With less than three weeks to go, the UK government is still unsure how to enforce a new blood alcohol limit for seafarers.
For the first time in history, an international binding alcohol limit for professional seafarers will be implemented on 1 January 2012. However, the UK is still unsure how to enforce the new law, which is part of an agreement signed last year called the Manila Amendments.
This comes after a number of drink related collision occurred, the most recent one being a tanker grounding in New Zealand.
“The government is currently considering how best to implement this amendment for the UK”, says Michael Read-Leah, a spokesperson for the Maritime and Coastguard Agency (MCA).
Different national limits
Different national alcohol limits are currently making it difficult to keep track of seafarers who are crossing international sea borders. The UK blood alcohol limit of 0.08 per cent for mariners was introduced in 2003, while the German limit for example is only 0.05 per cent.
The amendments were brought forward after a number of alcohol related collisions occurred in international waters after the national alcohol limits failed to be enforced.

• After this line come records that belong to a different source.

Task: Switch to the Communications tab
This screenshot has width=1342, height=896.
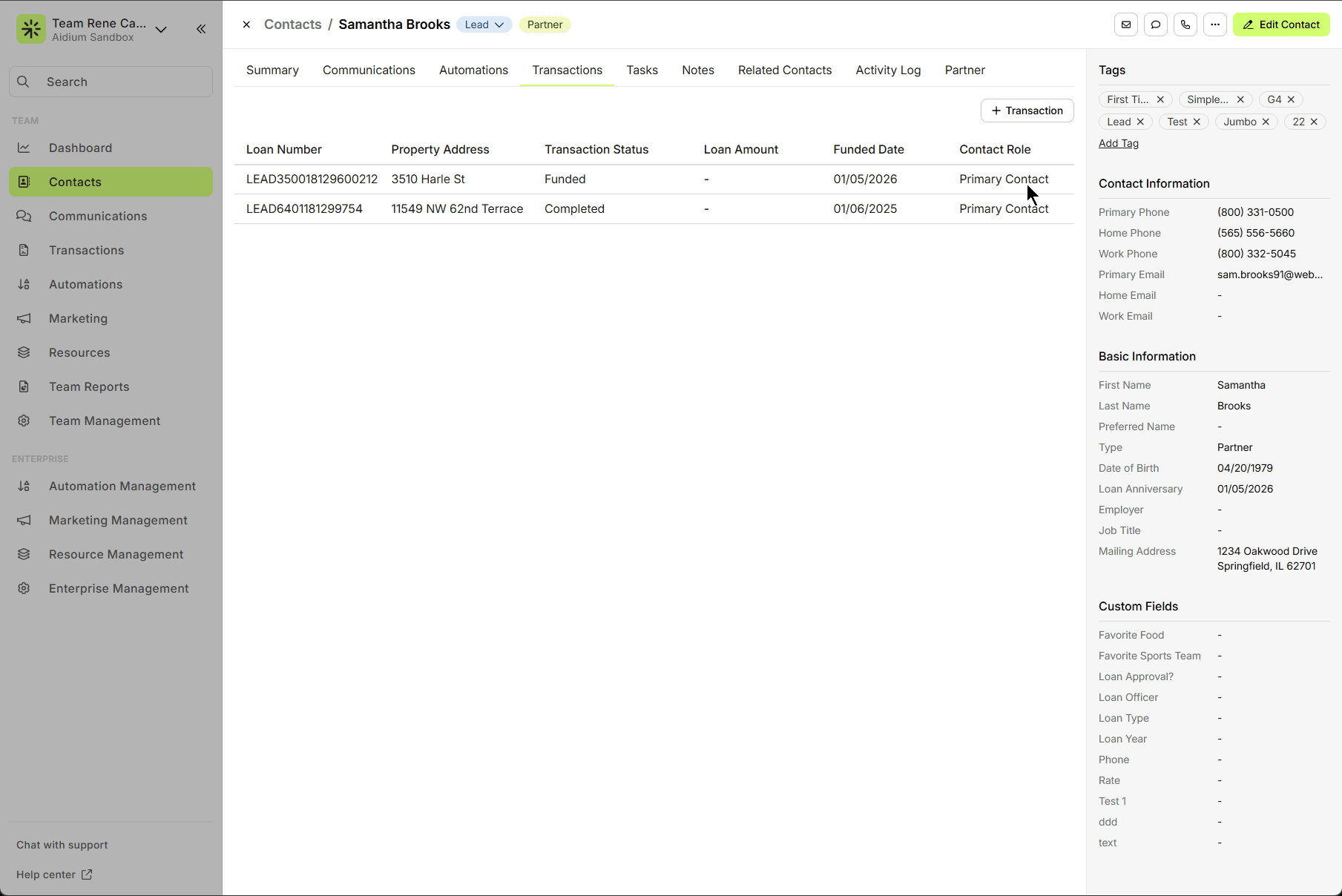Action: tap(369, 70)
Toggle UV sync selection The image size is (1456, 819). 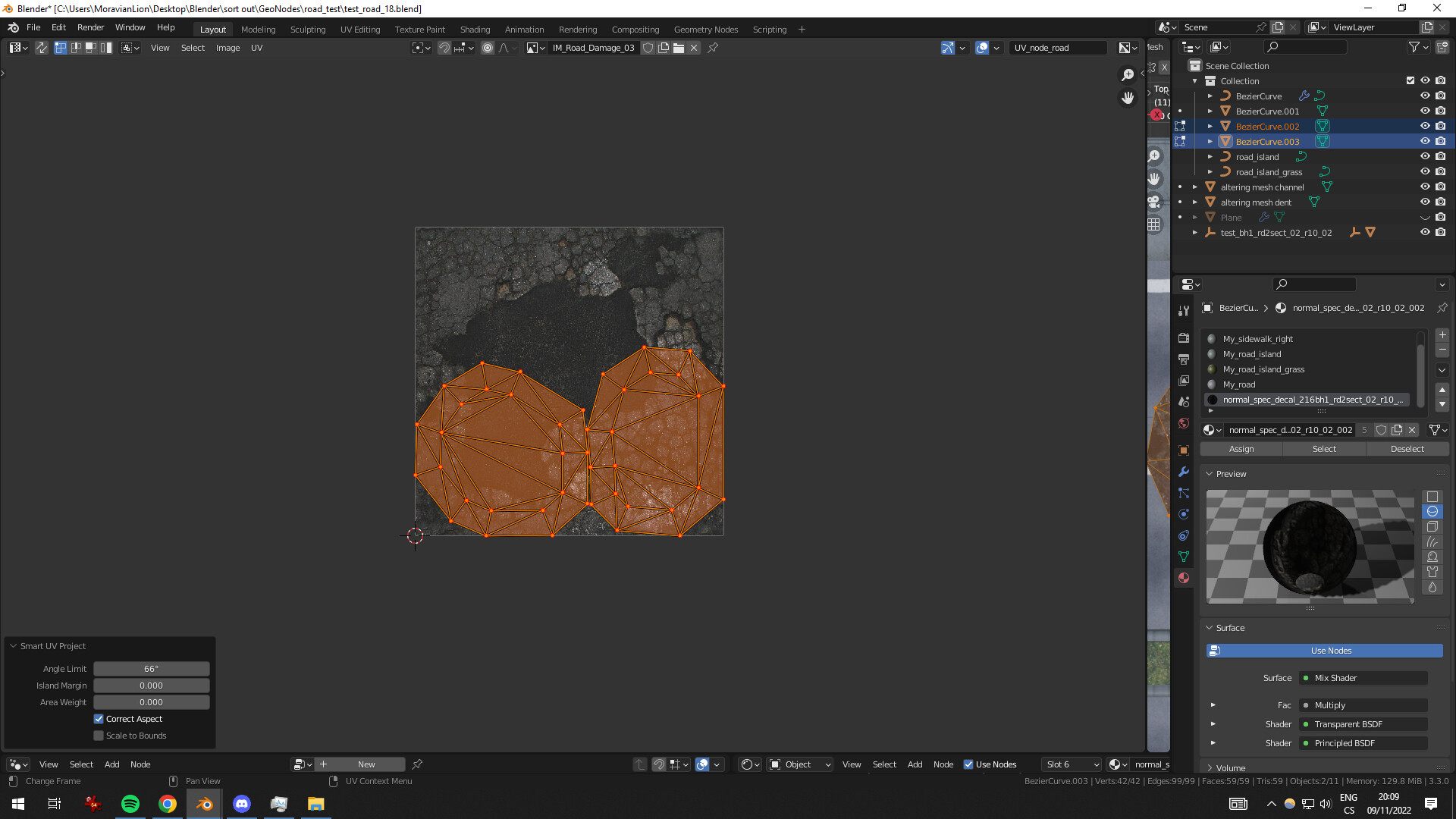[42, 48]
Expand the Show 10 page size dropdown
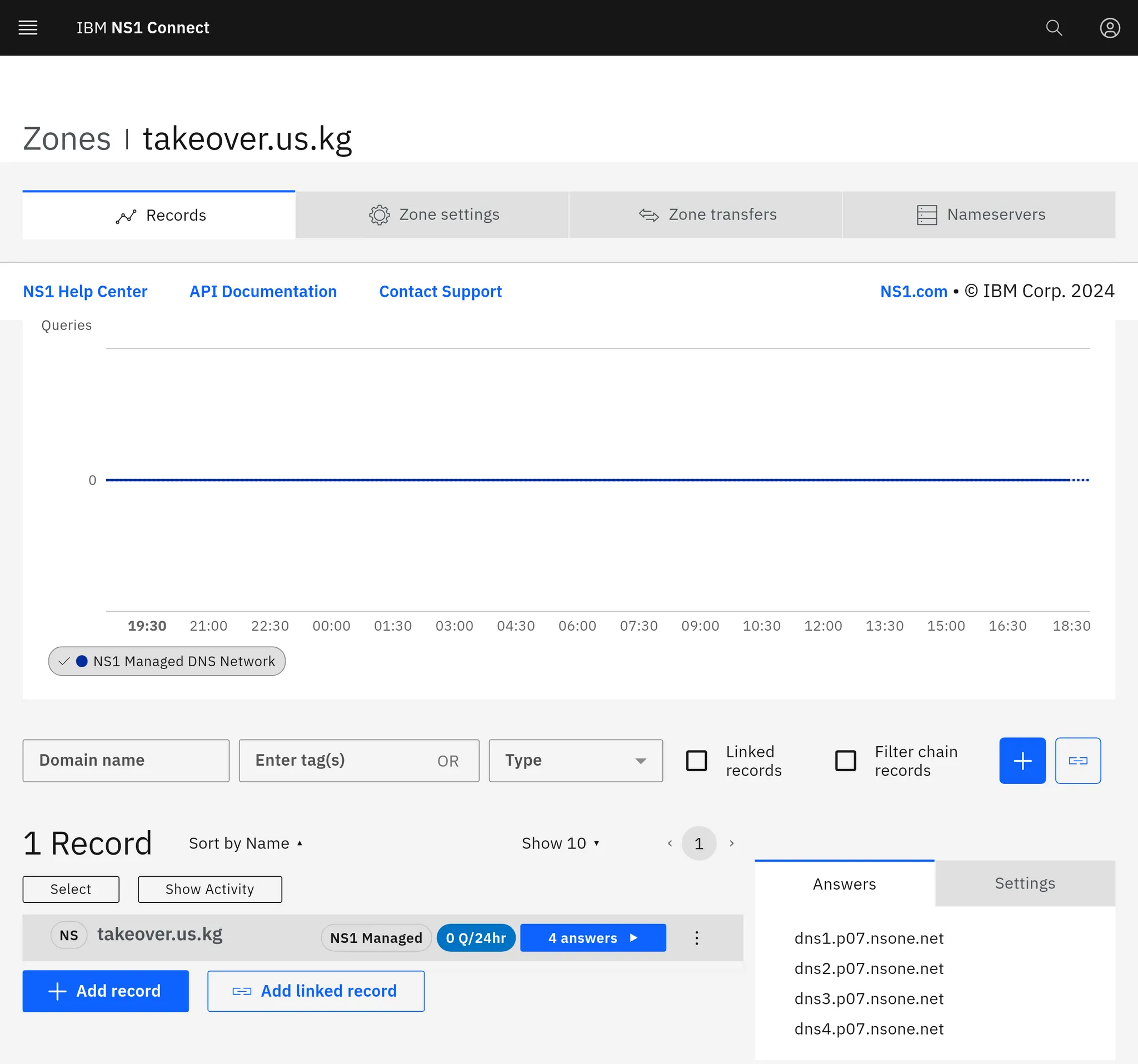The height and width of the screenshot is (1064, 1138). (x=560, y=843)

The most current incident that sparked international outrage was the New Zealand grounding that caused New Zealand’s biggest maritime disaster in history. The captain has been arrested and is under suspicion to have caused the accident under alcohol influence.
In 2008, the Ukrainian captain Volodymyr Gonchar, 53, sailed a tanker laden with 4,000 tonnes of explosive chemicals and diesel up the Thames to London while unable to communicate with the port staff. He was three times over the legal alcohol limit. He was jailed for two months.
Prevention is neglected
The accidents highlight that national enforcement tactics are primarily focusing on the prosecution of trespassers, with police and organisations only being called to the scene if a professional mariner is suspected to be over the prescribed alcohol limit to conduct a breathalyser test and, if appropriate, arrest the mariner. Prevention of accidents is not addressed sufficiently.
Complicated bureaucratic structures are a hindrance to enforcing effective prevention methods. Some waters can be subject to local byelaws, which are enforced by harbour authorities and local authorities. This means that a range of organisations – the MCA, harbour authorities, local authorities and the police could all be involved if a crime is suspected.
The International Maritime Organization (IMO) revised the standards of training and watch keeping to improve and maintain global safety for professional mariners last year in Manila, the Philippines. The Manila Amendments were published shortly after.
“Countries should take up measures promptly”
Ashok Mahapatra, a spokesperson from the IMO said: “It is up to individual countries to implement these amendments based on their national requirements.”
The amendments state that to achieve full compliance by 2017, countries should promptly take up measures to implement the new codes and conventions in their national training, certification and administration system.